Entries for locating text and elements:
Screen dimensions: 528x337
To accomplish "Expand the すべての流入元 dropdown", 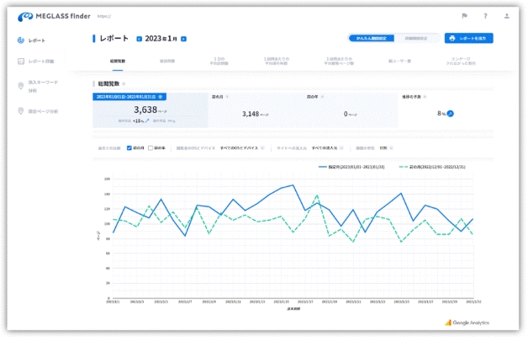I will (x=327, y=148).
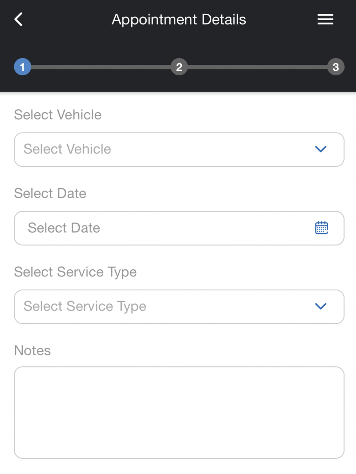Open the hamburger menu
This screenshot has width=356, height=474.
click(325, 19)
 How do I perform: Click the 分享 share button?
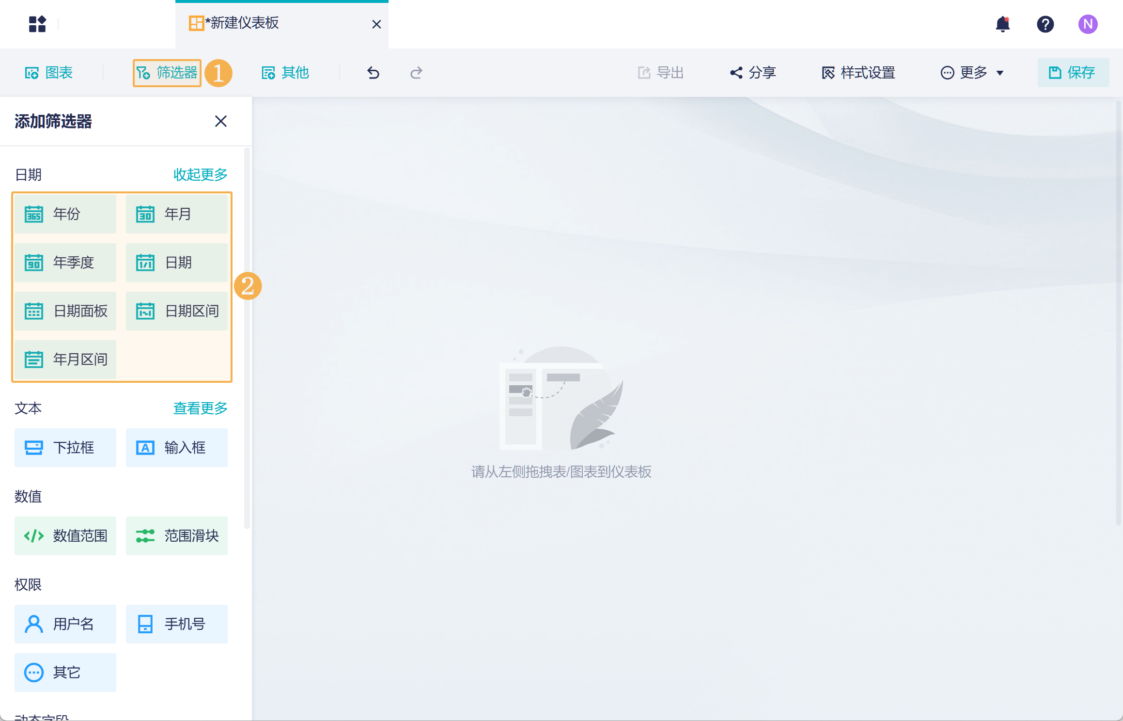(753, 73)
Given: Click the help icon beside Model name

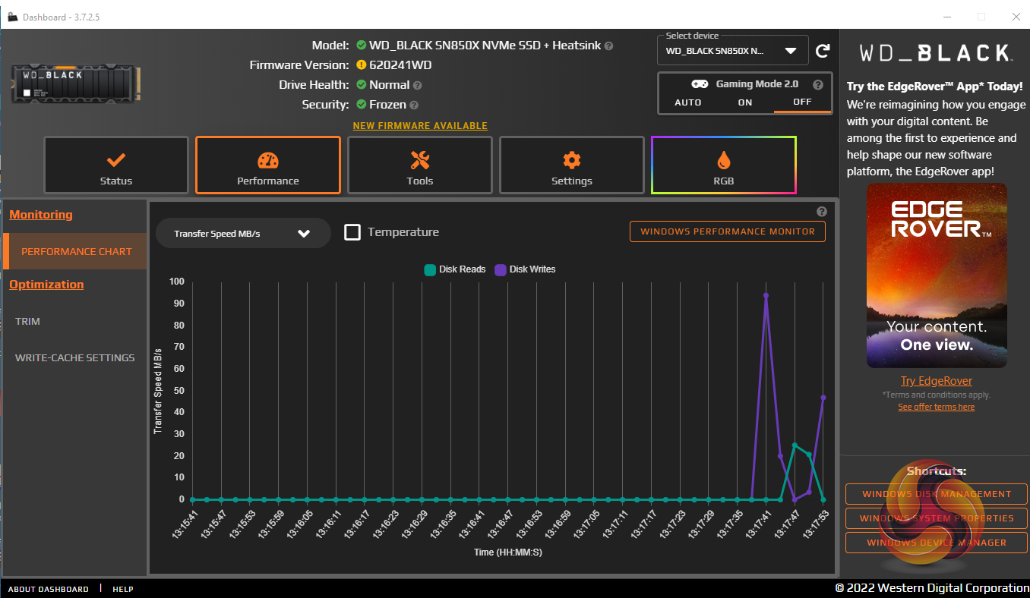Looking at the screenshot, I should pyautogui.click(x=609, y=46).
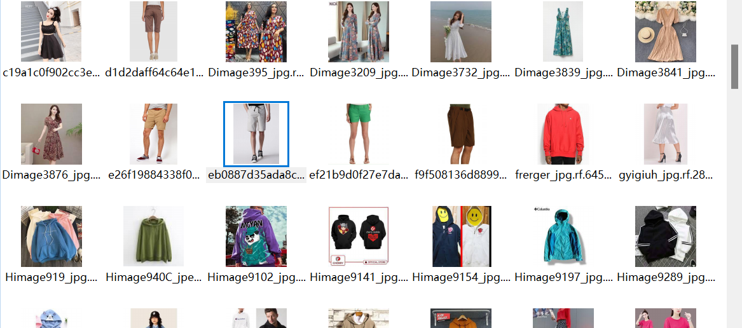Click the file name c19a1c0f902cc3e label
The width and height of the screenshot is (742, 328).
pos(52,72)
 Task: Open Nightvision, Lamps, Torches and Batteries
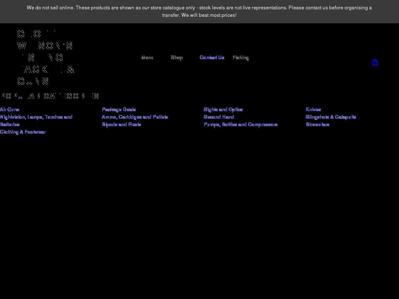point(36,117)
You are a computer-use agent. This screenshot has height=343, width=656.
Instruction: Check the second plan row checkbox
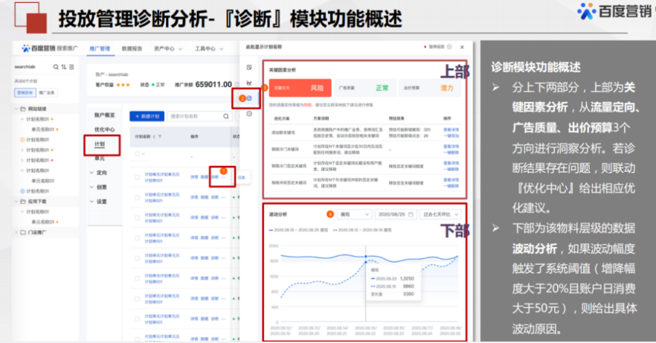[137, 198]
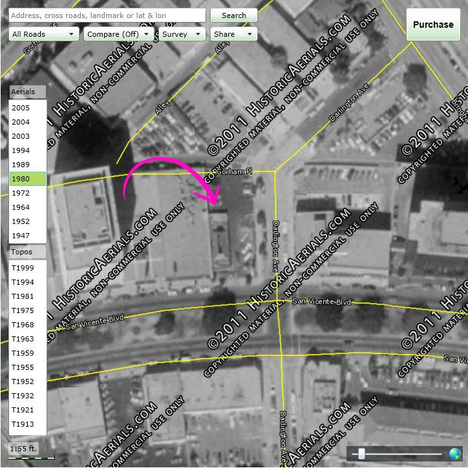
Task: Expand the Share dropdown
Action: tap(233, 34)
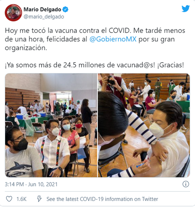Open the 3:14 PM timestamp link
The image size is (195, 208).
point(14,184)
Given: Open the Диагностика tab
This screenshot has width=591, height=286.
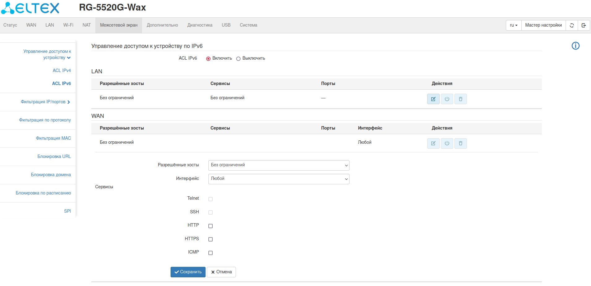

--

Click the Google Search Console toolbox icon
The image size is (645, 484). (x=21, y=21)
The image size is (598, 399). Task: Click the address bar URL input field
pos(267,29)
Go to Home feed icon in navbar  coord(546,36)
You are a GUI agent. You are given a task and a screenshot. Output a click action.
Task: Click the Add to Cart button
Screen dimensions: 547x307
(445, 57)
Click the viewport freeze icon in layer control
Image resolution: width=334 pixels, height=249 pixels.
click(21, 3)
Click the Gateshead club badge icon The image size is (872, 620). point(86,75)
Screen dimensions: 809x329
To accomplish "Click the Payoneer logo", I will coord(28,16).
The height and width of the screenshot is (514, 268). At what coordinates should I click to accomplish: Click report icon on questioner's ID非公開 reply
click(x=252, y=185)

§ Brief:
Copy the records starting at the line that has "You are a GUI" and ending after the line that has "click(x=252, y=185)", substituting "symbol" for "icon" and leaving everything else as it is.

§ Worked solution:
You are a GUI agent. You are given a task and a screenshot. Output a click action.
Task: Click the Add to Cart button
Screen dimensions: 547x307
(445, 57)
Click the viewport freeze symbol in layer control
Image resolution: width=334 pixels, height=249 pixels.
click(21, 3)
Click the Gateshead club badge symbol The image size is (872, 620). point(86,75)
Screen dimensions: 809x329
To accomplish "Click the Payoneer logo", I will coord(28,16).
The height and width of the screenshot is (514, 268). At what coordinates should I click to accomplish: Click report symbol on questioner's ID非公開 reply
click(x=252, y=185)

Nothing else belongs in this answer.